Editorial View: The has relevance for exemption under special provisions for NRIs wherein long-term capital gains is earned by NRIs on transfer of foreign exchange asset if the sale consideration from such asset is reinvested in other specified assets. (as shares, debentures or deposits of Indian companies, Central Government securities, etc.)
This ruling provides useful guidance that, where the original shares constitute foreign exchange asset by virtue of being acquired, purchased or subscribed to in foreign exchange, bonus shares which are allotted on the basis of such original shares also meet the test and, hence, constitute foreign exchange asset. Consequently, the LTCG arising on such bonus shares are eligible for exemption under the special provisions of the ITL.

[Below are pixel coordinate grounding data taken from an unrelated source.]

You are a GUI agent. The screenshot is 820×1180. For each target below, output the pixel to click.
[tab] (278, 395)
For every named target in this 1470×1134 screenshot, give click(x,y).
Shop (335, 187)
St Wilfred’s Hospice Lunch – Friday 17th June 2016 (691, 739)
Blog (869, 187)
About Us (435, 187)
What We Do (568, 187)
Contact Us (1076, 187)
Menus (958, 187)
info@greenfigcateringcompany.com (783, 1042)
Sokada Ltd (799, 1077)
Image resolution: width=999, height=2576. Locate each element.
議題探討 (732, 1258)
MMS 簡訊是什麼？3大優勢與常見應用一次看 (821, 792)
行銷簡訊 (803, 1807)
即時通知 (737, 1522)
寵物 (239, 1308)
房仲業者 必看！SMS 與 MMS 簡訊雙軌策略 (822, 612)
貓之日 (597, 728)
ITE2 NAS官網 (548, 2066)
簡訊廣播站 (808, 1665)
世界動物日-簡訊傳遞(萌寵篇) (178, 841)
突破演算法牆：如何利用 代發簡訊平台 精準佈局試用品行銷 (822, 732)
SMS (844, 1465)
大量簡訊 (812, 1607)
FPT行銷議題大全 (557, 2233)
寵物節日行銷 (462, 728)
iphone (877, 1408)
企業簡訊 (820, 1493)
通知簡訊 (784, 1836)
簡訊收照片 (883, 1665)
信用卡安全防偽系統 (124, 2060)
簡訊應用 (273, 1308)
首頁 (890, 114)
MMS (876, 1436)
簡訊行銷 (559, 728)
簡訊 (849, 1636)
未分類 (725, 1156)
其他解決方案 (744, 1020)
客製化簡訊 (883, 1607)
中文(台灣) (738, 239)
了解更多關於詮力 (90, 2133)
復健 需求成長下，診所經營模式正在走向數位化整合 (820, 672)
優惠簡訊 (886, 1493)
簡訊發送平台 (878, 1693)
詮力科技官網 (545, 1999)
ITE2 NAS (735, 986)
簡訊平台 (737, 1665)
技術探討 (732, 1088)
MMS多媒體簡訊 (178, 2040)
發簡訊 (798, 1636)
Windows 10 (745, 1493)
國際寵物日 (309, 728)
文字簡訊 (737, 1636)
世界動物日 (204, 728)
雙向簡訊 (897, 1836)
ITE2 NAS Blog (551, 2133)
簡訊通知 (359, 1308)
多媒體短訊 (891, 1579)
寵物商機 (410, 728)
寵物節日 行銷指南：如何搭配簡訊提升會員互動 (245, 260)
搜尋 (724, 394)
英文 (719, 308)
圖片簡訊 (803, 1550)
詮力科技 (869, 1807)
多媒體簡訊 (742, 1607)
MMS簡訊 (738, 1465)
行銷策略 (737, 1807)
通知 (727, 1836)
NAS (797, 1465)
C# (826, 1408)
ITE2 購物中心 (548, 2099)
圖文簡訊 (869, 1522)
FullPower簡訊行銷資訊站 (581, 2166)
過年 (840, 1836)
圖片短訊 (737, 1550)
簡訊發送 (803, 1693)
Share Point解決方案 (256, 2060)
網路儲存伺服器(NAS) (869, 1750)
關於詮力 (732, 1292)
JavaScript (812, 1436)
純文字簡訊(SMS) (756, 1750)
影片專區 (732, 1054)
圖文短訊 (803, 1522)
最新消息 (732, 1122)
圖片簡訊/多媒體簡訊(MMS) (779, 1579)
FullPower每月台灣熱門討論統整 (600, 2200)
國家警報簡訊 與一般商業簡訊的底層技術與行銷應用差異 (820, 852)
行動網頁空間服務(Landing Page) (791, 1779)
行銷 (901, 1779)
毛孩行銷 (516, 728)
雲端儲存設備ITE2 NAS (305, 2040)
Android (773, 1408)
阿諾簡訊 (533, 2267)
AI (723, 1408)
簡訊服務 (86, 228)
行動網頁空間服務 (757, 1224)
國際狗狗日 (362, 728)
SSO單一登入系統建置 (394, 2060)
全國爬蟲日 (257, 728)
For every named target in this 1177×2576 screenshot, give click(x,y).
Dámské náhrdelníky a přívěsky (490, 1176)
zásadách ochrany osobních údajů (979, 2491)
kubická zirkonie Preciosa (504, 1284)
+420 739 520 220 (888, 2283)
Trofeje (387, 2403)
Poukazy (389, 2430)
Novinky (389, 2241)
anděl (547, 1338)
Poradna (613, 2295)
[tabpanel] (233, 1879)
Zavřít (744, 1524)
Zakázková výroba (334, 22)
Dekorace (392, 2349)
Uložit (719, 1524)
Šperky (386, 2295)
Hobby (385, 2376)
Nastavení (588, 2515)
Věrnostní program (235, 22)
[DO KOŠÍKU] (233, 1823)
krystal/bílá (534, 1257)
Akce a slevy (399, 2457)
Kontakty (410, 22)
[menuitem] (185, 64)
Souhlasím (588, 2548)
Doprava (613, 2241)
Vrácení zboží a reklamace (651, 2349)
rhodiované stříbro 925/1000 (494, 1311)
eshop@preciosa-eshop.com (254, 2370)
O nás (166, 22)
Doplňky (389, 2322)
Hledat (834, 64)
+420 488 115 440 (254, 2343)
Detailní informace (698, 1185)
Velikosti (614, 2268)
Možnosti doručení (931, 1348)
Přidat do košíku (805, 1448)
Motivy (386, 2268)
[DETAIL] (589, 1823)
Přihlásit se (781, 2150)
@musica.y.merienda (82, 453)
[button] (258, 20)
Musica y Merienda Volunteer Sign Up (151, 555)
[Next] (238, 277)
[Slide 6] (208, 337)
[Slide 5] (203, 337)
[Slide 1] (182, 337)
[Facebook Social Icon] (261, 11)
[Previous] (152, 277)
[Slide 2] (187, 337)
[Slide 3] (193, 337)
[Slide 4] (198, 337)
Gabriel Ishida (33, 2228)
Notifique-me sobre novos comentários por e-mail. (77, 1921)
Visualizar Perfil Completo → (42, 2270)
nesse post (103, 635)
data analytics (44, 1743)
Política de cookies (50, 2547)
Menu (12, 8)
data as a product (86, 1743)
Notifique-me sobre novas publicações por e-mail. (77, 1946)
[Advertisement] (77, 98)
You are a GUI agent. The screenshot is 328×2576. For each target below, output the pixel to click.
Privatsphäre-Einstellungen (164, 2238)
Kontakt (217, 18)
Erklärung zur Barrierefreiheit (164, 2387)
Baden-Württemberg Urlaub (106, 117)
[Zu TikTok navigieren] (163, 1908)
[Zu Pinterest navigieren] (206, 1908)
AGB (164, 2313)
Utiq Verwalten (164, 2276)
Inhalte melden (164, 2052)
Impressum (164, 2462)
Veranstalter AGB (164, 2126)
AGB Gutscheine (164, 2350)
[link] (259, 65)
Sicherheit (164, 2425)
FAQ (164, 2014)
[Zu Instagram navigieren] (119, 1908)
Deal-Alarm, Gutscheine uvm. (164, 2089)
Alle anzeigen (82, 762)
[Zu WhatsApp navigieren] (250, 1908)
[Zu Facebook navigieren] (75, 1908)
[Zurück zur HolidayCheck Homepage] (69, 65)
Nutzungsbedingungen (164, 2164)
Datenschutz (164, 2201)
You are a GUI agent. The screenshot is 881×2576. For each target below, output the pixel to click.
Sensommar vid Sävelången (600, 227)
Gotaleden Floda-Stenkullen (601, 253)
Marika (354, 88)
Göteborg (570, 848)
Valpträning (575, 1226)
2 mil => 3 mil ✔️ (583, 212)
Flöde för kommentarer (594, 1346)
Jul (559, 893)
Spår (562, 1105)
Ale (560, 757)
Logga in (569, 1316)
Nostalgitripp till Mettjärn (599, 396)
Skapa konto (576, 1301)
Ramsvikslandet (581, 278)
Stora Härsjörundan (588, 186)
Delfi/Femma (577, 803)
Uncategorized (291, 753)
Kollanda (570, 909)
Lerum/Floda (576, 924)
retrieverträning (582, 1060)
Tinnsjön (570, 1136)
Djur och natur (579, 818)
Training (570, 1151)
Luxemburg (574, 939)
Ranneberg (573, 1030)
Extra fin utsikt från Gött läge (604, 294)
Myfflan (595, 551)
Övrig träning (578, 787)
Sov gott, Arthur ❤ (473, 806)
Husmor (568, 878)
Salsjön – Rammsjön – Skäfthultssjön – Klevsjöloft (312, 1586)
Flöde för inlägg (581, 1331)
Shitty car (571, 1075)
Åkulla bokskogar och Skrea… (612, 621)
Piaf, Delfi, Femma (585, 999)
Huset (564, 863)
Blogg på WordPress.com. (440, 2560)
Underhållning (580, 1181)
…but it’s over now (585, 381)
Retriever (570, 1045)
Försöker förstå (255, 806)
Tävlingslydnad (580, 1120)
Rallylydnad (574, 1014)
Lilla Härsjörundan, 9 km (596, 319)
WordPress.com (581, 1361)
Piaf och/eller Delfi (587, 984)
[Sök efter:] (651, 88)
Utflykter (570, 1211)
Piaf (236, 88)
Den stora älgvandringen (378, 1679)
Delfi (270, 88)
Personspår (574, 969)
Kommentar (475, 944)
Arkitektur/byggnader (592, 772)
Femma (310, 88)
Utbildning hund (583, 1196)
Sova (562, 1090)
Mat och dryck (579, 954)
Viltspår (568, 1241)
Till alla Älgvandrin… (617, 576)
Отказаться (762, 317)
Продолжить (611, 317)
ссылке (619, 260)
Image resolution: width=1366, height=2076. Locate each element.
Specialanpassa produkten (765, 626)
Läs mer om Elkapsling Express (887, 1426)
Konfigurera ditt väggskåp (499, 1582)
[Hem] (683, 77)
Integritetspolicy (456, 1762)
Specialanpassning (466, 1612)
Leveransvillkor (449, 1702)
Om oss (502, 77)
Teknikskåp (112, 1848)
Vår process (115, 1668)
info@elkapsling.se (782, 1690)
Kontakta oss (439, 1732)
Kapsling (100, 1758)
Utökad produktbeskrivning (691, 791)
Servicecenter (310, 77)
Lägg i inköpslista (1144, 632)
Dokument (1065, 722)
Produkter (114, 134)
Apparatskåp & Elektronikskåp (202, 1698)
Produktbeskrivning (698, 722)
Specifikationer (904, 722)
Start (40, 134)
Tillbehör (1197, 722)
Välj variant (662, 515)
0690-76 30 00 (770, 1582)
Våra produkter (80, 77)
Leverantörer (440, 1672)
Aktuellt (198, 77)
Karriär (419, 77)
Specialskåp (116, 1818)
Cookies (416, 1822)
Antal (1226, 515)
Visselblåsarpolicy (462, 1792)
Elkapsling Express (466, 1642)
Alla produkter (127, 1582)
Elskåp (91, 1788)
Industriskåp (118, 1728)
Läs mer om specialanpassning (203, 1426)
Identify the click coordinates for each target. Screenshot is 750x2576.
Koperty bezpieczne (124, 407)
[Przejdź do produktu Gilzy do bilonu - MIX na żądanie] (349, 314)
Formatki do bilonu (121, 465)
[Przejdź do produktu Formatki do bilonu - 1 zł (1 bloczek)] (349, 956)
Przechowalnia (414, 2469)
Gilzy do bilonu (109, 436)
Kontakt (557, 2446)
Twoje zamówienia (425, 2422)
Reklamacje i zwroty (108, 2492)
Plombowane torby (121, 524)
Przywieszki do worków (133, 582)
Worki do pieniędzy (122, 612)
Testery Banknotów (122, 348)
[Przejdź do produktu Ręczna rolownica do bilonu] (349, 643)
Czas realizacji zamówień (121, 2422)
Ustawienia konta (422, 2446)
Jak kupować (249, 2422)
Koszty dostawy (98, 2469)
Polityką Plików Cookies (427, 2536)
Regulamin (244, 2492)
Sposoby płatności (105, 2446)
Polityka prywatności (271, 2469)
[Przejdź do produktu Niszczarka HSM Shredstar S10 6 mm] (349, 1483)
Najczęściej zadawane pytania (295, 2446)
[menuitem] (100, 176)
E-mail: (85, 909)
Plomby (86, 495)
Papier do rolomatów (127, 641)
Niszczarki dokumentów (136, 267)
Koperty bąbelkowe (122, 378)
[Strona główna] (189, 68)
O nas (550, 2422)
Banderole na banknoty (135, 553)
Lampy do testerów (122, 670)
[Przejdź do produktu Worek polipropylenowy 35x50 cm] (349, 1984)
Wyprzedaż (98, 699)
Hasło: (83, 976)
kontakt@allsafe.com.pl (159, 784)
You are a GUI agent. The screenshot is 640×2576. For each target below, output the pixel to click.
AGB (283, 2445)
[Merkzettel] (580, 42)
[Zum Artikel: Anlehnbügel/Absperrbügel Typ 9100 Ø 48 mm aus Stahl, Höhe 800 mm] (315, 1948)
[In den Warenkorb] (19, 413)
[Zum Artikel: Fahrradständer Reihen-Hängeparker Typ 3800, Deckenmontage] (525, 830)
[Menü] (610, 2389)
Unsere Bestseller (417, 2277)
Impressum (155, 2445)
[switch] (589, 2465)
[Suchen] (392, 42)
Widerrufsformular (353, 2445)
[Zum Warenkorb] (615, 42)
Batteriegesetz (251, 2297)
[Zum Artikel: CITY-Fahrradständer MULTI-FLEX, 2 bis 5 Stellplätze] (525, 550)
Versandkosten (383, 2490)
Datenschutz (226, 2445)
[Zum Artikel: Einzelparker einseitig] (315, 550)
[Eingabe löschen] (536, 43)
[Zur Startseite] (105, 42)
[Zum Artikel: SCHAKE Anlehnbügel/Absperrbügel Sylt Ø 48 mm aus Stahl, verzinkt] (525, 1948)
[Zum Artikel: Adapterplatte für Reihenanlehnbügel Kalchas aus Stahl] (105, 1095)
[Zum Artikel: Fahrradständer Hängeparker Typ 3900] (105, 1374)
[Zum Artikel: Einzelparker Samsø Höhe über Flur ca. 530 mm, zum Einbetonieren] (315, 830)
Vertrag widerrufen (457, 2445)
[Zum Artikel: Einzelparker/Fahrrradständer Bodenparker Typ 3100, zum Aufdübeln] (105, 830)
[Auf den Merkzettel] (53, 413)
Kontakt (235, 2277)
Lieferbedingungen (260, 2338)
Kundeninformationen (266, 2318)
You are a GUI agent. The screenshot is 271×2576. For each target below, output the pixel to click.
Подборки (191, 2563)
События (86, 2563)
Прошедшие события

The general exemption of LTCG arising on transfer of listed equity shares where the sale is entered into through recognized stock exchanges and is subjected to Securities Transaction Tax. This ruling would be helpful to NRIs who can explore availing exemption under the special provisions if they are not eligible for exemption on the LTCG under the general provisions. Also, one may need to evaluate the impact that this decision can have on interpretation of capital gains computation under provisions which requires capital gains to be computed by adoption of parameters of sales etc., into foreign currency.